_GIVEN EXERCISE_: Copy out everything from the line containing "Collapse the 1.1 基本信息 node circle" down through the end of the material, leaving the pictures out of your copy.

_GIVEN RECORDS_:
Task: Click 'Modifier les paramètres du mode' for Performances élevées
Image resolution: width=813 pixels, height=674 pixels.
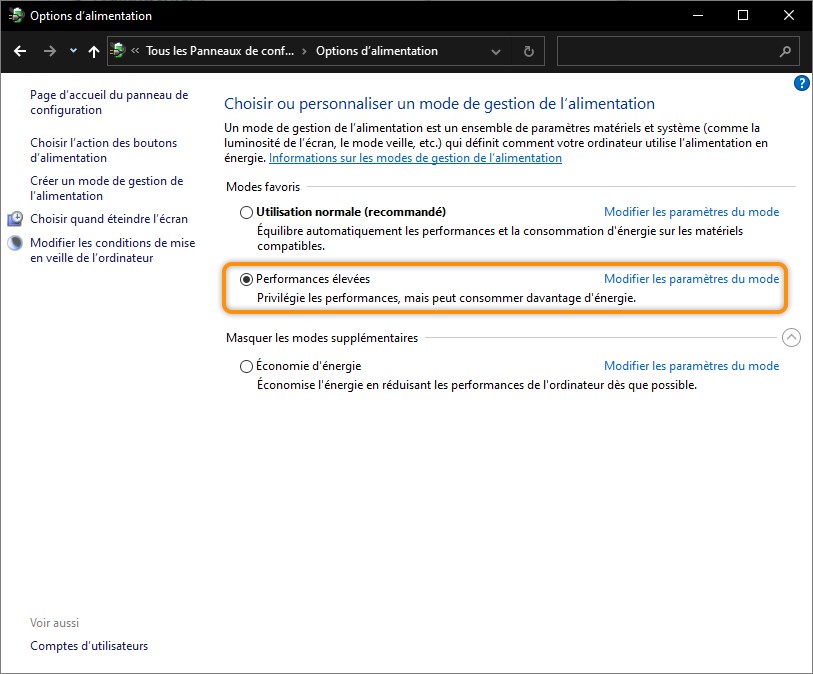Action: click(x=691, y=278)
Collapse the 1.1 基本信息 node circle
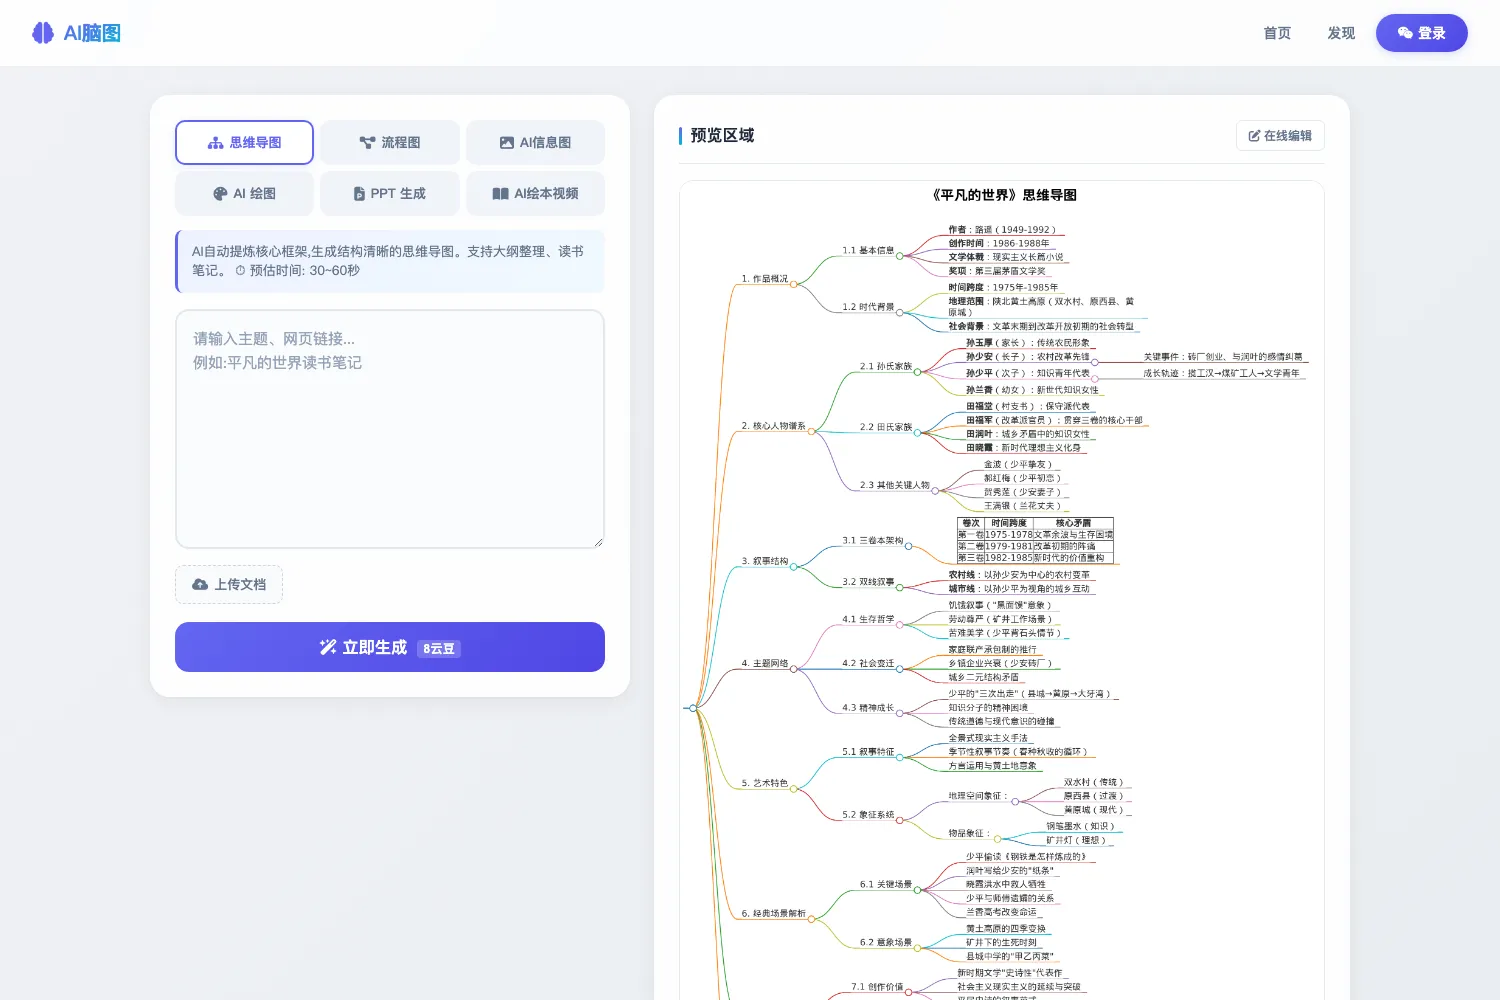The width and height of the screenshot is (1500, 1000). [x=899, y=256]
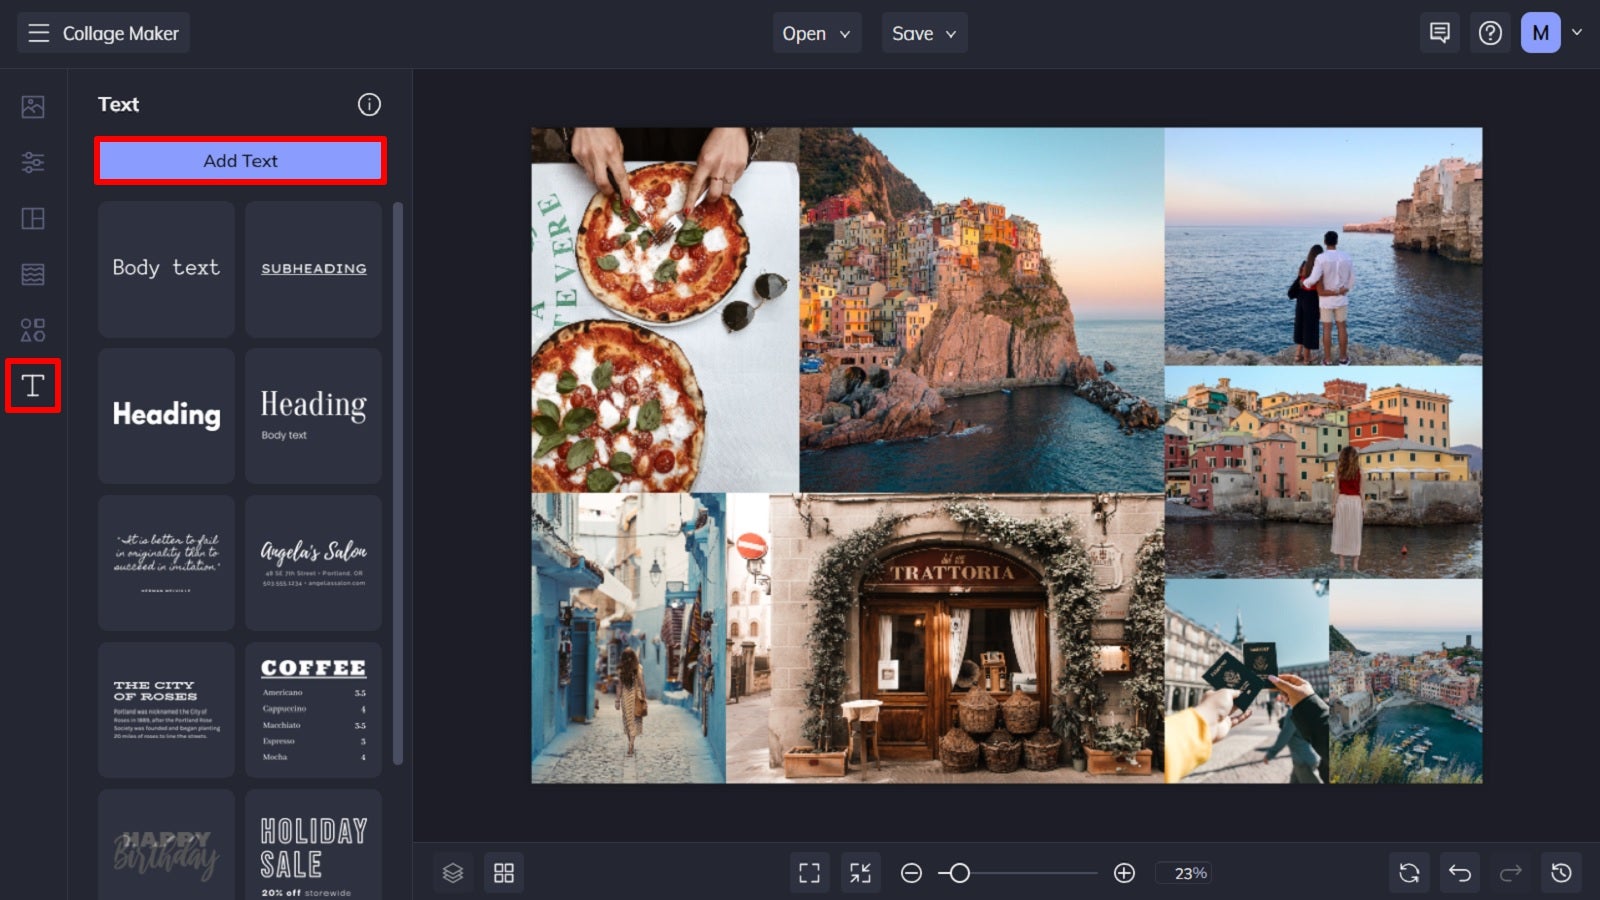Open the hamburger menu next to Collage Maker
Image resolution: width=1600 pixels, height=900 pixels.
[x=38, y=32]
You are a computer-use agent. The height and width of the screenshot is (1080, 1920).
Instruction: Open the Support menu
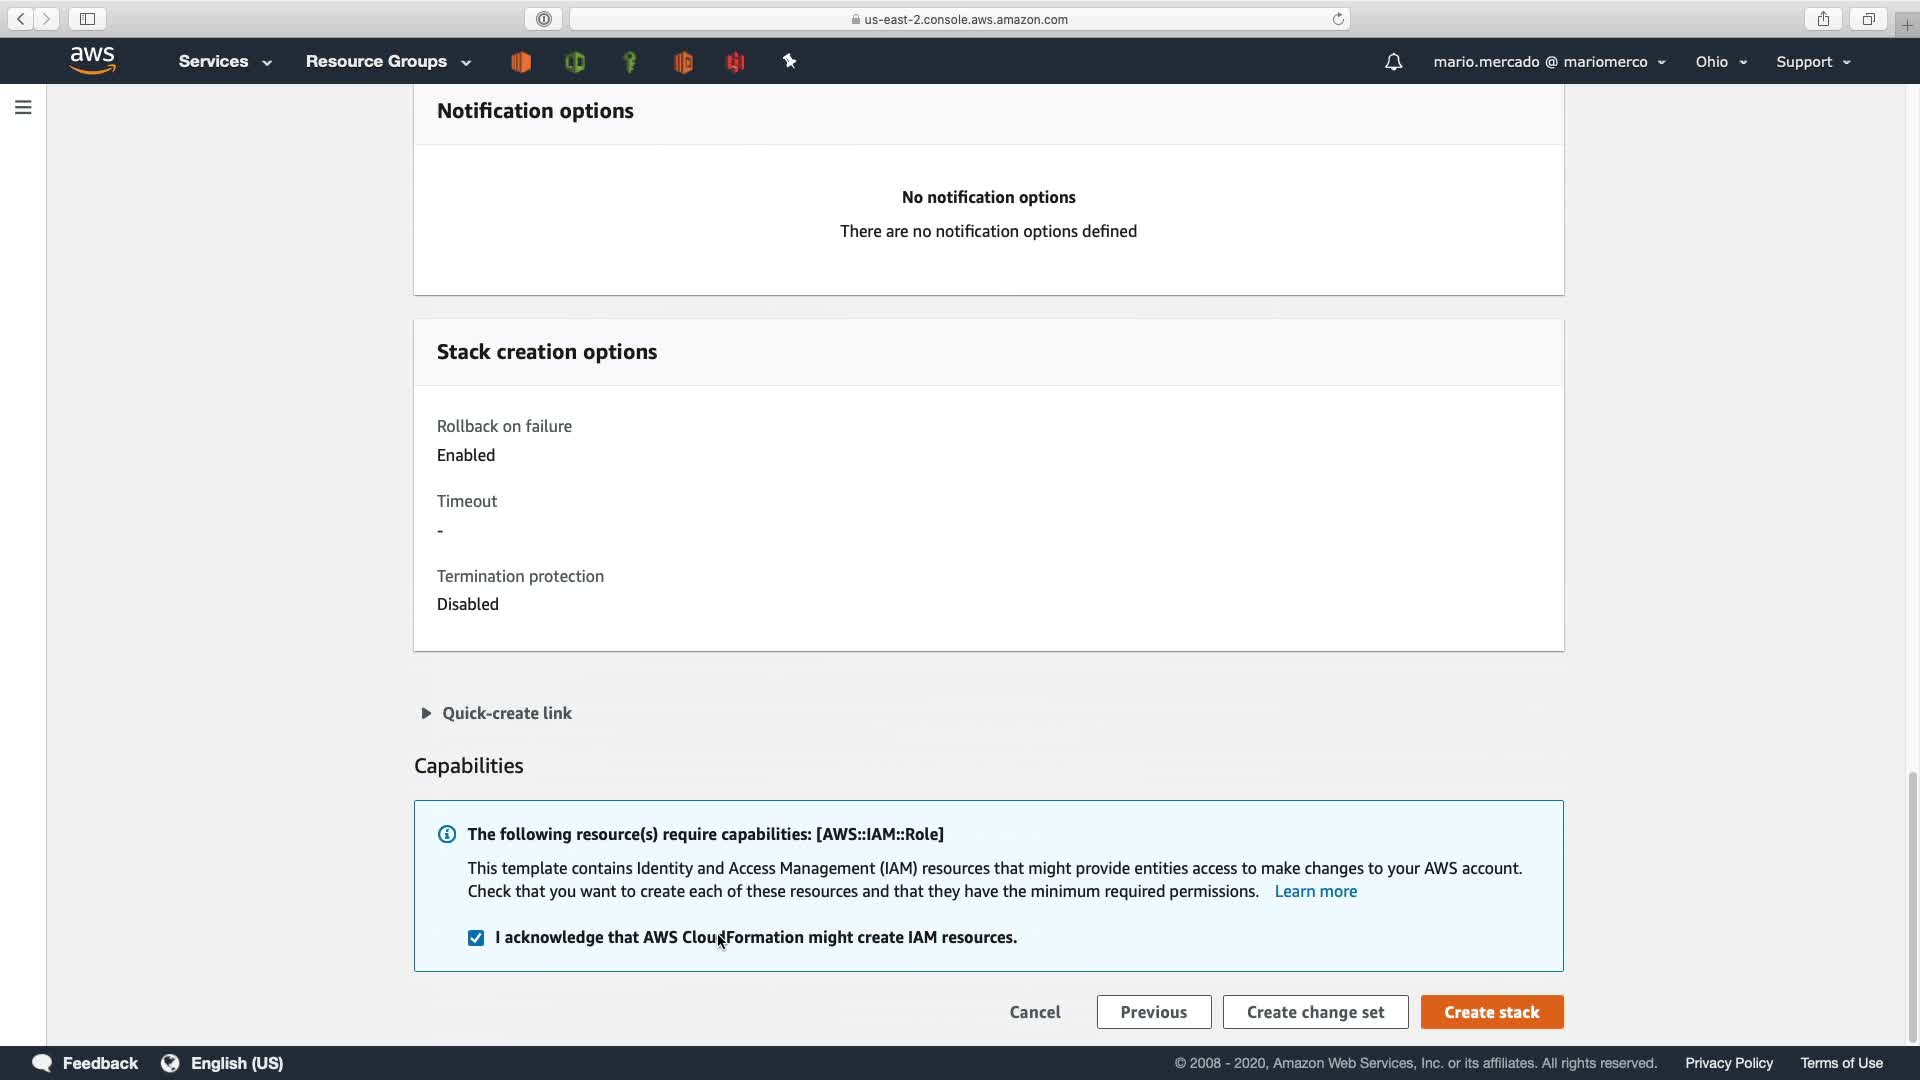point(1812,62)
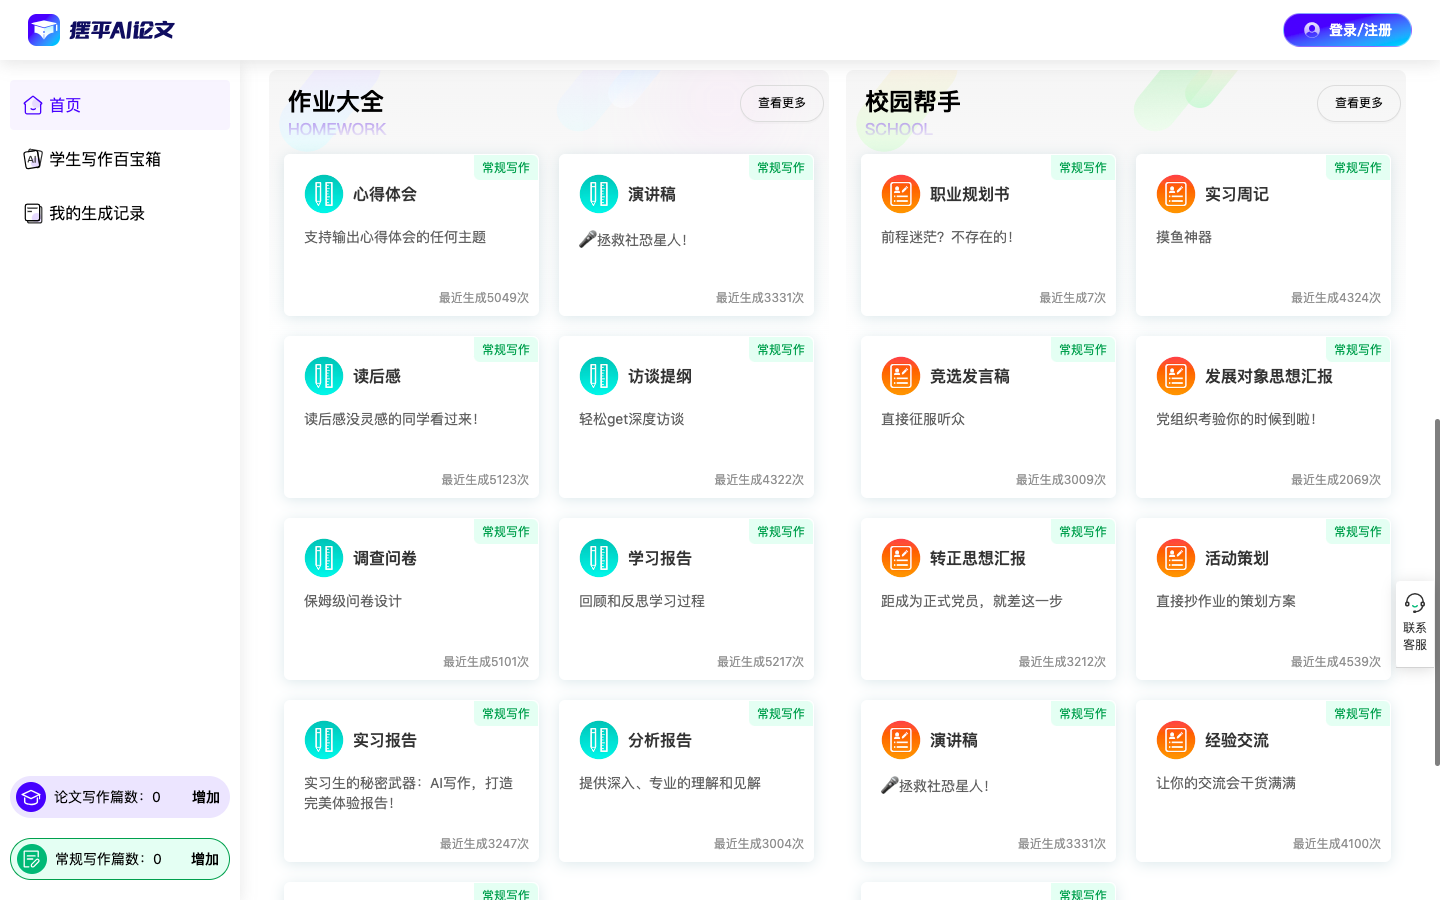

_WRITTEN RESPONSE_:
Collapse the 1.1 基本信息 node circle
The width and height of the screenshot is (1500, 1000). [x=899, y=256]
Open the hamburger menu next to Collage Maker
Image resolution: width=1600 pixels, height=900 pixels.
[x=38, y=32]
You are a computer-use agent. The height and width of the screenshot is (1080, 1920).
Instruction: Open the Support menu
point(1812,62)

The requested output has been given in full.